Characterisation of the 5-HT Receptor Binding Profile of Eletriptan and Kinetics of [3H]eletriptan Binding at Human 5-HT1B and 5-HT1D Receptors

C Napier et al. Eur J Pharmacol. .

Abstract

The affinity of eletriptan ((R)-3-(1-methyl-2-pyrrolidinylmethyl)-5-[2-(phenylsulphonyl )ethyl]-1H-indole) for a range of 5-HT receptors was compared to values obtained for other 5-HT1B/1D receptor agonists known to be effective in the treatment of migraine. Eletriptan, like sumatriptan, zolmitriptan, naratriptan and rizatriptan had highest affinity for the human 5-HT1B, 5-HT1D and putative 5-ht1f receptor.
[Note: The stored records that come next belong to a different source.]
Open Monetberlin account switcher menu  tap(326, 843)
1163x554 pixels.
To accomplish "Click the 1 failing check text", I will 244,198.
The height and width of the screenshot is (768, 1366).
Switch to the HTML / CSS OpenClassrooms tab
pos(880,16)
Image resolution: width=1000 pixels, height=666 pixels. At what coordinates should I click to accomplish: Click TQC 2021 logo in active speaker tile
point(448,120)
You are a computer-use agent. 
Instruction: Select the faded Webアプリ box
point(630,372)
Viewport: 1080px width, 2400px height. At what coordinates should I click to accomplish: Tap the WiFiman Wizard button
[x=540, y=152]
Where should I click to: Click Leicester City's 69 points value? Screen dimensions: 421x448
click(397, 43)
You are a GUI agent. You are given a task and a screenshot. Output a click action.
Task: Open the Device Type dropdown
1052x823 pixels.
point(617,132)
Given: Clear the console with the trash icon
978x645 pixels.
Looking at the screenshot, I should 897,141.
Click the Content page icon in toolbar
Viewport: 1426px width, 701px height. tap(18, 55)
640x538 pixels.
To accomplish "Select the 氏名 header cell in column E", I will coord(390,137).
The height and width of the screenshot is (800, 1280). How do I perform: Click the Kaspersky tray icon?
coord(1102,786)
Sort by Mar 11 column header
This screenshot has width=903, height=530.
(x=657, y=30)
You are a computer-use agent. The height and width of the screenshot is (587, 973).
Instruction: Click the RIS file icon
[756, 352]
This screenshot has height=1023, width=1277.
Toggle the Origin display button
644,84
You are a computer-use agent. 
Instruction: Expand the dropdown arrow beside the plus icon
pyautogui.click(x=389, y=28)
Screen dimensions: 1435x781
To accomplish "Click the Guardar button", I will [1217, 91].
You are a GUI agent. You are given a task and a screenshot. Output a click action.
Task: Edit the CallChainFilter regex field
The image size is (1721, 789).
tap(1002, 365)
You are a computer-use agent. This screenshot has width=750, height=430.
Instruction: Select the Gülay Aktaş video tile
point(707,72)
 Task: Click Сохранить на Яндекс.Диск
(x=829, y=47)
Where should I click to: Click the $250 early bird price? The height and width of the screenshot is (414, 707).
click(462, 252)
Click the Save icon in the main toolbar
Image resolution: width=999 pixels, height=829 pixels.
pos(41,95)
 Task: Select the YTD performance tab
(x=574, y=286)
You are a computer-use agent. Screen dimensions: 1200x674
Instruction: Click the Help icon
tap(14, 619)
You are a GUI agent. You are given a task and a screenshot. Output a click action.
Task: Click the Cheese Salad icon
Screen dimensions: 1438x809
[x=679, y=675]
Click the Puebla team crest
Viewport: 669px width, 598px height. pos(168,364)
Kinetic studies comparing the binding of [3H]eletriptan and [3H]sumatriptan to the human recombinant 5-HT1B and 5-HT1D receptors expressed in HeLa cells revealed that both radioligands bound with high specificity (>90%) and reached equilibrium within 10-15 min. However, [3H]eletriptan had over 6-fold higher affinity than [3H]sumatriptan at the 5-HT1D receptor (K(D)): 0.92 and 6.58 nM, respectively) and over 3-fold higher affinity than [3H]sumatriptan at the 5-HT1B receptor (K(D): 3.14 and 11.07 nM, respectively). Association and dissociation rates for both radioligands could only be accurately determined at the 5-HT1D receptor and then only at 4 degrees C. At this temperature, [3H]eletriptan had a significantly (P<0.05) faster association rate (K(on) 0.249 min(-1) nM(-1)) than [3H]sumatriptan (K(on) 0.024 min(-1) nM(-1)) and a significantly (P<0.05) slower off-rate (K(off) 0.027 min(-1) compared to 0.037 min(-1) for [3H]sumatriptan). These data indicate that eletriptan is a potent ligand at the human 5-HT1B, 5-HT1D, and 5-ht1f receptors and are consistent with its potent vasoconstrictor activity and use as a drug for the acute treatment of migraine headache.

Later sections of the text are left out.